### Activity list
a. Which parenthesized reference numbers does the passage on obesity and bariatric surgery cite? List every one.
b. Continue the passage on obesity and bariatric surgery, starting after its final sentence.

### Document text
== Segment start ==
However, obesity is increasing at an alarming rate, in the US as well as elsewhere. The World Health Organization estimates that within the next year, 1.5 billion people worldwide will be overweight, more than 21% of the world’s population (50). It is not difficult to see that faced with potential patient numbers in the millions, spread across countries of varying wealth and access to health care, a surgical solution to the obesity epidemic is not feasible. In the US alone, the estimated workload for providing surgery to the 22 million eligible patients is for 5500 bariatric surgeons to complete 400 procedures a year for 10 years (51). These numbers are not sustainable even in the US, a country that spends over 2.2 trillion dollars per year on personal health care (52). Therefore, while surgical options for the most extreme cases of morbid obesity are important, it is also imperative that substantial resources are focused on improving non-surgical interventions and prevention.

Bariatric Surgery: Cognitive Improvements

An emerging literature now suggests that obesity-related cognitive impairments may be partially reversible via bariatric surgery. Specifically, a series of studies from the Longitudinal Assessment of Bariatric Surgery (LABS) consortium demonstrates that bariatric surgery confers both acute and long-term cognitive gains. In 2011, Gunstad and colleagues (53) first demonstrated that relative to obese controls bariatric surgery patients exhibited improved memory abilities 12-weeks following surgery; in contrast, memory for the non-surgery obese controls declined. Clinically meaningful memory impairments in the bariatric surgery patients improved from nearly 24% pre-operatively to 0% at the 12-week follow-up. In a subsequent study, these findings were extended to show that memory continued to improve 12-months post-surgery among a sample of 95 bariatric surgery patients relative to 42 obese controls (54). These findings are noteworthy, as memory impairment is a clinical hallmark of Alzheimer’s disease.
== Segment end ==
### Provided material
== Segment start ==
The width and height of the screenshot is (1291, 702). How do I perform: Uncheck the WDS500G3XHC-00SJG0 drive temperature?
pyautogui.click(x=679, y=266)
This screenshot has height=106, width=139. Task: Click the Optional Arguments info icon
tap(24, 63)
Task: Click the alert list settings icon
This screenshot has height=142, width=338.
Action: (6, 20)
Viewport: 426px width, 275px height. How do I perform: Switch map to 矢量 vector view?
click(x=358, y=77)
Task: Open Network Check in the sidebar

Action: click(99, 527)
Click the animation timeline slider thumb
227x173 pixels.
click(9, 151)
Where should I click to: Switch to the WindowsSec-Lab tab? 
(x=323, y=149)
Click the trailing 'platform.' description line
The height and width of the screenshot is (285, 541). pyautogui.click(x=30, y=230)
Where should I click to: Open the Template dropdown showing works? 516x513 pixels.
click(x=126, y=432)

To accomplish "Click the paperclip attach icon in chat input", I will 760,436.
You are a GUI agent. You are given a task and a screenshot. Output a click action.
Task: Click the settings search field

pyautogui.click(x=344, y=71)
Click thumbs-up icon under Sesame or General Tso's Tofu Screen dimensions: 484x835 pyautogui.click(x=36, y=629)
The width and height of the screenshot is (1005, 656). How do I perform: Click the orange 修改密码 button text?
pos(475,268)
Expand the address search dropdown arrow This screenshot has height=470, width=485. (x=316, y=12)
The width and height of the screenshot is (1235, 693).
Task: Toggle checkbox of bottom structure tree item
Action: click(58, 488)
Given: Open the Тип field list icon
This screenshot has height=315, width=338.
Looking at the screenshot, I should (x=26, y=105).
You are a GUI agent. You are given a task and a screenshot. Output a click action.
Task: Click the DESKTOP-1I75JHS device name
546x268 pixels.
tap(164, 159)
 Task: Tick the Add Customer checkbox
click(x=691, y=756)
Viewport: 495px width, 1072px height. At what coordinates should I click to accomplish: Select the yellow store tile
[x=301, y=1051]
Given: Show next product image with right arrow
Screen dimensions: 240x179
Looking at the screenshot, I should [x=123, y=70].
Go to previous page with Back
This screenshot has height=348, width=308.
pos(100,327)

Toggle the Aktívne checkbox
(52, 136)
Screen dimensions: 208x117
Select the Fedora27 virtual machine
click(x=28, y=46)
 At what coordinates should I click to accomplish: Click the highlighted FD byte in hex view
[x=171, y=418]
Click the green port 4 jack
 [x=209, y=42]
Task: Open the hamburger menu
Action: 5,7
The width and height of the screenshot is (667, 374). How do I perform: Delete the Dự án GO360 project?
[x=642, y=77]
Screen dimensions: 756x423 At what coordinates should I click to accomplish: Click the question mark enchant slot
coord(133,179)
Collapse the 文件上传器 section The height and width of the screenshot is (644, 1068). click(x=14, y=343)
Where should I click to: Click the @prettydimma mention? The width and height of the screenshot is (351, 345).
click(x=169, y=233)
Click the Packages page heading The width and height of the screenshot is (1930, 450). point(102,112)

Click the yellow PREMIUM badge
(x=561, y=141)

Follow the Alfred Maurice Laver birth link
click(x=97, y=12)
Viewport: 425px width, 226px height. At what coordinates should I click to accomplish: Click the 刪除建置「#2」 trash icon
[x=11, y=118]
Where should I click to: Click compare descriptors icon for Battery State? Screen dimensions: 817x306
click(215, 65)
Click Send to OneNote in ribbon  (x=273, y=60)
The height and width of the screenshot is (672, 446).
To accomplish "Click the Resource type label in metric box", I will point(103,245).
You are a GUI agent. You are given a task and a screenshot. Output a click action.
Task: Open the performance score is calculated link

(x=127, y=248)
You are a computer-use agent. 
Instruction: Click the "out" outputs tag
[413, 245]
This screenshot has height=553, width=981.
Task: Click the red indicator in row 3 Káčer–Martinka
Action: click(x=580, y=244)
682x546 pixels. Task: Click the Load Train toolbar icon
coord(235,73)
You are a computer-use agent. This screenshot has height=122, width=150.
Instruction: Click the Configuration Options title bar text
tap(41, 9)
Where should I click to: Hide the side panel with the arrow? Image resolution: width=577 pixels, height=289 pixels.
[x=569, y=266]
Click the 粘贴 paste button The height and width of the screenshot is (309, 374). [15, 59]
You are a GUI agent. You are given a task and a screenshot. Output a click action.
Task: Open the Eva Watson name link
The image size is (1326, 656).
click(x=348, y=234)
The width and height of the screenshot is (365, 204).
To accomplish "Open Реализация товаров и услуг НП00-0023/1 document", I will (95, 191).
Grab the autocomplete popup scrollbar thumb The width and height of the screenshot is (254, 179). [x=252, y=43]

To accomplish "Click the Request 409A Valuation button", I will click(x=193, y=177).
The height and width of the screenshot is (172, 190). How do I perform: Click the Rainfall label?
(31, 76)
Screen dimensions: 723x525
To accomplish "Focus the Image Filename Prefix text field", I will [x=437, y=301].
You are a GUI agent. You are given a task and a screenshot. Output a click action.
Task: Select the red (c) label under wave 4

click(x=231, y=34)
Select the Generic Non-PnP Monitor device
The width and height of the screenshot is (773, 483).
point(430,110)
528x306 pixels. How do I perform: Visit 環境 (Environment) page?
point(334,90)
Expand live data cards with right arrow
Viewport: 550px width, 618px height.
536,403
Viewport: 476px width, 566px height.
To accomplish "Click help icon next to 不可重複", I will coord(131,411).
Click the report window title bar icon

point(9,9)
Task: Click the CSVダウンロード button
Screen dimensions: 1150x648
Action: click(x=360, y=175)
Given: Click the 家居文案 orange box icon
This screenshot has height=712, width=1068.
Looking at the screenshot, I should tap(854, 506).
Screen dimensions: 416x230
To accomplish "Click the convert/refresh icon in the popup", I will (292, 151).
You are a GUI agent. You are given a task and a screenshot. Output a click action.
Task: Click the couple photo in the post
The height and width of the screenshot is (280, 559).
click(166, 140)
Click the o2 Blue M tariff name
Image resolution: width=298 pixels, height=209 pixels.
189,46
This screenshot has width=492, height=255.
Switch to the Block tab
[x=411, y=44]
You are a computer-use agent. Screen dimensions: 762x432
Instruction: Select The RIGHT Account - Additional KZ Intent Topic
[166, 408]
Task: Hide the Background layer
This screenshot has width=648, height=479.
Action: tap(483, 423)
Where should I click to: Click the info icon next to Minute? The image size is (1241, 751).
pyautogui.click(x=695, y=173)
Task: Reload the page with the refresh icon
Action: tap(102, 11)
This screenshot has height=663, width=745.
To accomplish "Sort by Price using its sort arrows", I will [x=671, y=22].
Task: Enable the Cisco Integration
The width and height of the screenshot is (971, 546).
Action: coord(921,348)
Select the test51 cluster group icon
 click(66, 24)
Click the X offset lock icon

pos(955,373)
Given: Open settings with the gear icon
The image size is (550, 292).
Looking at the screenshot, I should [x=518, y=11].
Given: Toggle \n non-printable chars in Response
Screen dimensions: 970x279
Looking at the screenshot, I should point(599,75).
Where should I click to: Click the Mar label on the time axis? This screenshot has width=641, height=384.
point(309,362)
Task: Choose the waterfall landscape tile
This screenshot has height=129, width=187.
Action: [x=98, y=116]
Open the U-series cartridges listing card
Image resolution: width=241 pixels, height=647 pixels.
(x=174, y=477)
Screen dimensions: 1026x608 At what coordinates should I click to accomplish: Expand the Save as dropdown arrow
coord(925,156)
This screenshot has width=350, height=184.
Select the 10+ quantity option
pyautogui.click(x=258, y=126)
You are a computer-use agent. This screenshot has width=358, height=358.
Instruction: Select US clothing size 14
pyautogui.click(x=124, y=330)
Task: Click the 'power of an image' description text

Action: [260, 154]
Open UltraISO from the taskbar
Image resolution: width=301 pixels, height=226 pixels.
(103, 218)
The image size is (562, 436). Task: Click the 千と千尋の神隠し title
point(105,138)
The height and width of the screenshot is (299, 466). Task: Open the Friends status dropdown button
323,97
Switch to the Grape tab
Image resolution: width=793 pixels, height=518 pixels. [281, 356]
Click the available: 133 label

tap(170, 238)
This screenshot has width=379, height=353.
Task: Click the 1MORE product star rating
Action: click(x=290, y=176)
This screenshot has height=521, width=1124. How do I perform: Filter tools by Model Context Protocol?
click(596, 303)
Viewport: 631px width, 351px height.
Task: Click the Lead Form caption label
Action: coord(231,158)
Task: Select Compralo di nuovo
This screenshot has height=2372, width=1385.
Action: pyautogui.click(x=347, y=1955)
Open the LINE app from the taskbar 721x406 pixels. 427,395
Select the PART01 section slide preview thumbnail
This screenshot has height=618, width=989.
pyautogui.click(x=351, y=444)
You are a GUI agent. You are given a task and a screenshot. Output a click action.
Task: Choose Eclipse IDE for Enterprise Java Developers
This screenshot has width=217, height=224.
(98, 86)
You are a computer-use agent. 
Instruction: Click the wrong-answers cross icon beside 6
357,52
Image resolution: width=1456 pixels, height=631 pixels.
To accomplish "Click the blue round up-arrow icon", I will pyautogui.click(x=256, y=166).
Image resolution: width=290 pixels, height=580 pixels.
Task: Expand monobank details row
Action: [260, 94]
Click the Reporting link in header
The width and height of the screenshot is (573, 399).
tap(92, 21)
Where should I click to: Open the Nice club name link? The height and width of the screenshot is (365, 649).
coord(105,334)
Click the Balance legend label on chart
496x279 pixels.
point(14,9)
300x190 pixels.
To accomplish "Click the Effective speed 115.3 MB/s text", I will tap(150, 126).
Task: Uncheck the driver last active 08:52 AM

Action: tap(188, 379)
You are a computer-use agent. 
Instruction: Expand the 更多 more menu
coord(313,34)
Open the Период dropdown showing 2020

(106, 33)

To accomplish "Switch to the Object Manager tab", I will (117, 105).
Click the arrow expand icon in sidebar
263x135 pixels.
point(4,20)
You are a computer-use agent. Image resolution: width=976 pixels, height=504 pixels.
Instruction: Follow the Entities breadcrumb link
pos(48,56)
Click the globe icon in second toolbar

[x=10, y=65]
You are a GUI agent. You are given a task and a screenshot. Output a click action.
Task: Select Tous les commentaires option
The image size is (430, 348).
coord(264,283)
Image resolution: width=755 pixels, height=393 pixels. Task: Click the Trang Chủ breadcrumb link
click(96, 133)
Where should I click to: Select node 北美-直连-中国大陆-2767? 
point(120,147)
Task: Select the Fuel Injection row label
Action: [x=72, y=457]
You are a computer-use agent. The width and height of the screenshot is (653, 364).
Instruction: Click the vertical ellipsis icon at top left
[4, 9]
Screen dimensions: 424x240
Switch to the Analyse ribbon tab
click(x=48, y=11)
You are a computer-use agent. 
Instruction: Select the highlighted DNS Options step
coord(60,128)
== Segment end ==
### Results for the exercise
a. 50, 51, 52, 53, 54

b.
Continued examination of the LABS cohort has shown long-term cognitive changes following bariatric surgery. When compared to non-surgery obese controls, bariatric surgery patients exhibited improvements in memory 2 years after surgery (55, 56). For example, relative to obese controls, bariatric surgery patients were shown to demonstrate improvements in memory at 12-weeks and 24-months postoperatively. Preliminary work also reveals cognitive gains 3 years post-operatively, including among domains other than memory, including attention and executive function (55). Specifically, Alosco and colleagues (2014) conducted repeated measures analyses over four time points after bariatric surgery (12-weeks, 12-months, 24-months, and 36-months) and found main effects for attention, executive function and memory. Despite initial differences in cognitive trajectories, benefits were observed in all domains at the 36-month follow-up. Interestingly, cognitive benefits associated with bariatric surgery are robust even in the presence of older age and a genetic history of Alzheimer’s disease, suggesting bariatric surgery benefits cognition even in obese persons at high risk for neurological impairment (57, 58). In brief summary, there is reason to believe that bariatric surgery may attenuate cognitive decline or even reduce the known risk for Alzheimer’s disease in severely obese persons.

Bariatric Surgery & Cognitive Improvement: Resolution of Comorbid Medical Conditions

As previously described, bariatric surgery is associated with significant weight loss, which is associated with an array of physiological health improvements that likely underpin the post-operative cognitive gains. Specifically, similar to that associated with exercise, bariatric surgery and subsequent weight loss is associated with improved and/or resolved vascular medical comorbidities (53), including improved cardiac function, lower blood pressure, better glucose control, to name a few. Weight loss also yields improvements in novel physiological biomarkers (e.g., adipokines, inflammation) that are uniquely linked with adiposity and known to influence cognitive outcomes. The below reviews the possible role of comorbid medical conditions as well as other adiposity-related factors in post-bariatric surgery cognitive improvements.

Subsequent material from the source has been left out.